• [To do] Please gather every line of the records below that contains the word "height" and copy each of those lines in full.

-- begin Dataset entries --

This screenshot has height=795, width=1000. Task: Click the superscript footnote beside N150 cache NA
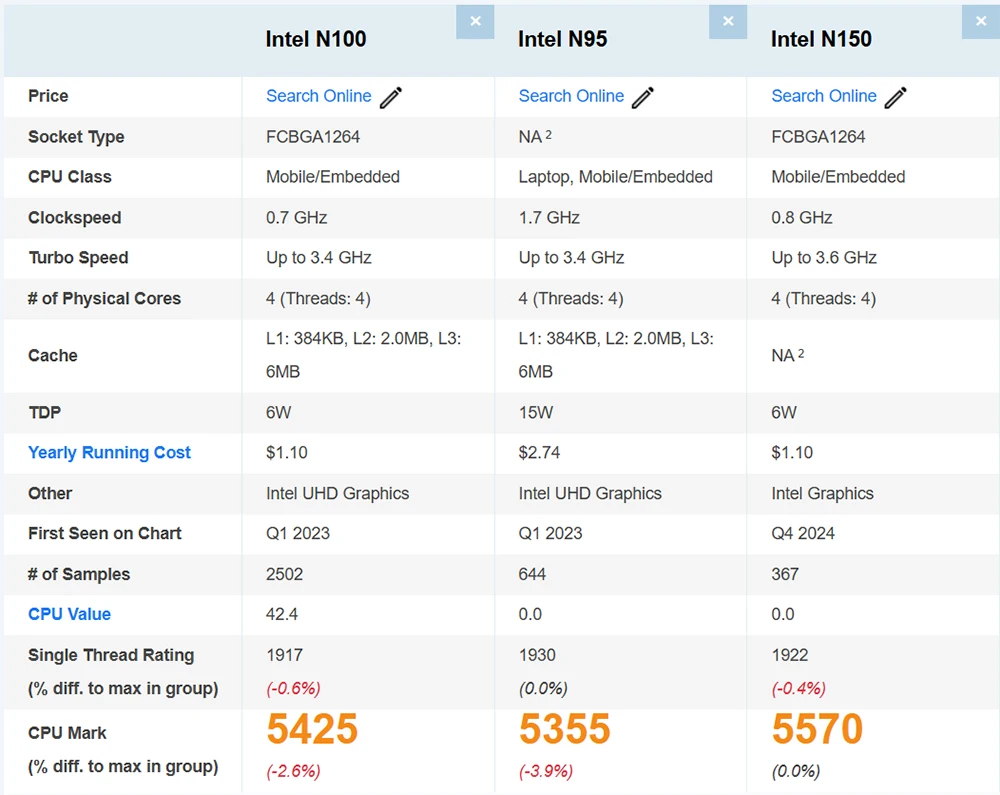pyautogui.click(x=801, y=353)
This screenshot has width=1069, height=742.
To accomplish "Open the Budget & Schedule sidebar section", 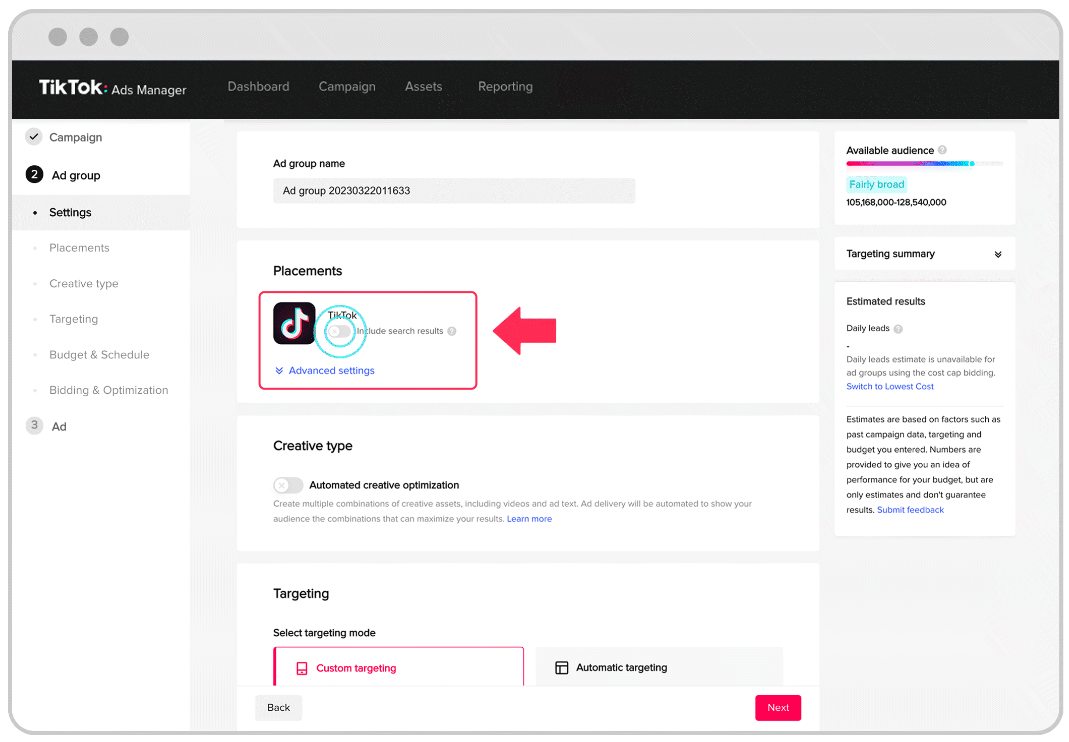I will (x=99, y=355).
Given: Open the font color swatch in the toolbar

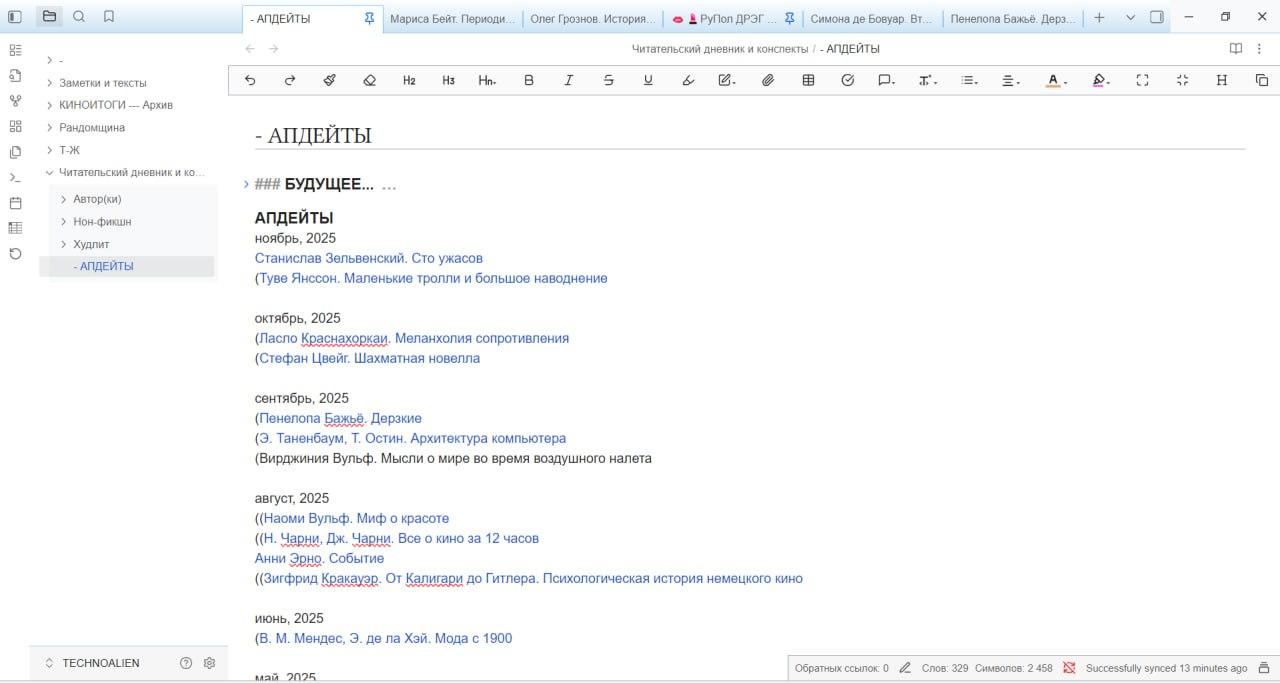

-- end Dataset entries --

• [Task solution]
This screenshot has height=795, width=1000. Task: Click the superscript footnote beside N150 cache NA
This screenshot has width=1069, height=742.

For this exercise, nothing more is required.